Aleviler, “laik, demokratik bir Türkiye” dedikçe; iktidar inadına tekçi, inkârcı anlayışıyla sanki bir Diyanet yetmiyormuş gibi bir Alevi Diyaneti kurdu. Alevileri bu ülkede folklorik bir yapıymış gibi Kültür ve Turizm Bakanlığı’na bağladı. Bizi görmeyen iktidar şunu bilsin ki, Aleviler bu ülkede “laik ve demokratik bir Türkiye, eşit yurttaşlık” diyor. Ama siz bu ülkeyi tarikatlara, cemaatlere mahkum ettiniz."

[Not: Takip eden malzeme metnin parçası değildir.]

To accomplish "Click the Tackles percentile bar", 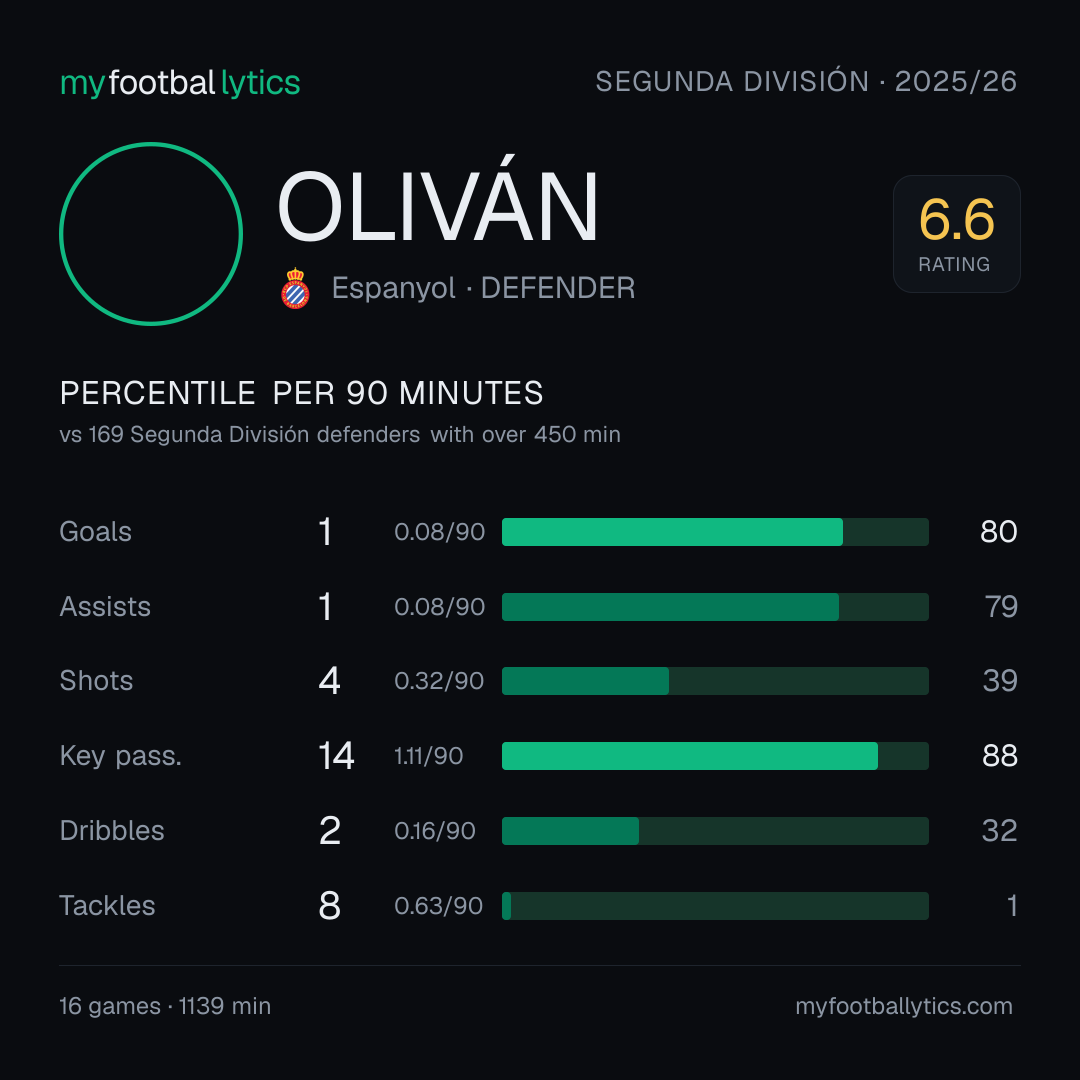I will 715,906.
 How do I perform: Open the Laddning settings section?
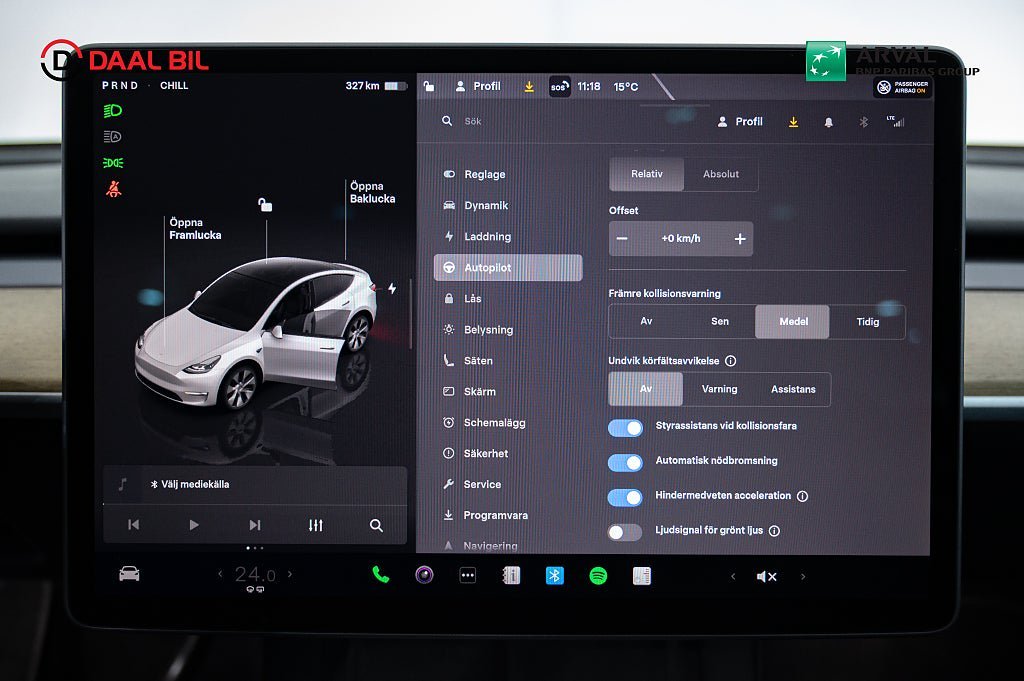(x=486, y=237)
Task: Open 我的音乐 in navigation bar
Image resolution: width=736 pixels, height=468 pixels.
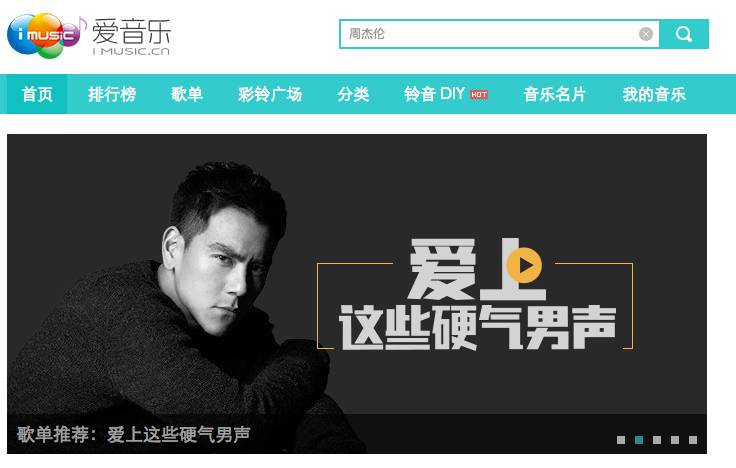Action: (x=654, y=94)
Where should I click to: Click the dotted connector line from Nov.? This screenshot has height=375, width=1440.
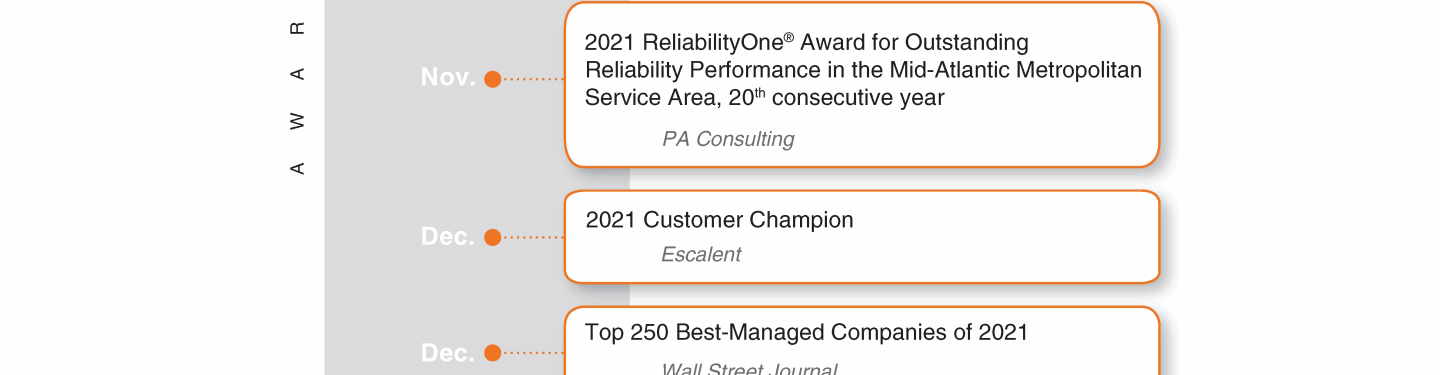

Alevi Dernekleri Federasyonu (ADFE) Genel Başkanı Celal Fırat:

"Diyaneti tek karar merci olarak ortaya koyuyorlar. Yargı kararları yok sayılıyor. Kamusal alanda Alevilerin varlığını reddediyorlar. Liyakat hiçbir yerde esas alınmıyor. Meydanlarda ana muhalefet liderini, inancından dolayı yuhalatıyor. “Bir Alevi cumhurbaşkanı olamaz” diyorlar. Biz diyoruz ki “Bal gibi olur.” Alevilerin talepleri karşılık bulsun diye buradayız. Zorbalığa, zulme karşı hak ve hakikat yanında olduğumuzu göstermek için buradayız. Hiçbir Alevinin Sünni gibi yaşama arzusu yoktur."


Avrupa Alevi Birlikleri Konfederasyonu (AABK) Eşit Başkanı Nevin Kamilağaoğlu:

"Aleviler nedense hiç görünmüyor. Biz bu yok saymaya karşı bir direnç gösteriyoruz. Biz vardık, varız ve var olacağız. Anadolu hümanizminin bereketi Kadıncık Ana. Kilisede kadın papazın, camide kadın imamın, sinagogda kadın hahamın olmadığı bir dünyada anaların cem yürüttüğü felsefenin kaynağıdır Kadıncık Ana."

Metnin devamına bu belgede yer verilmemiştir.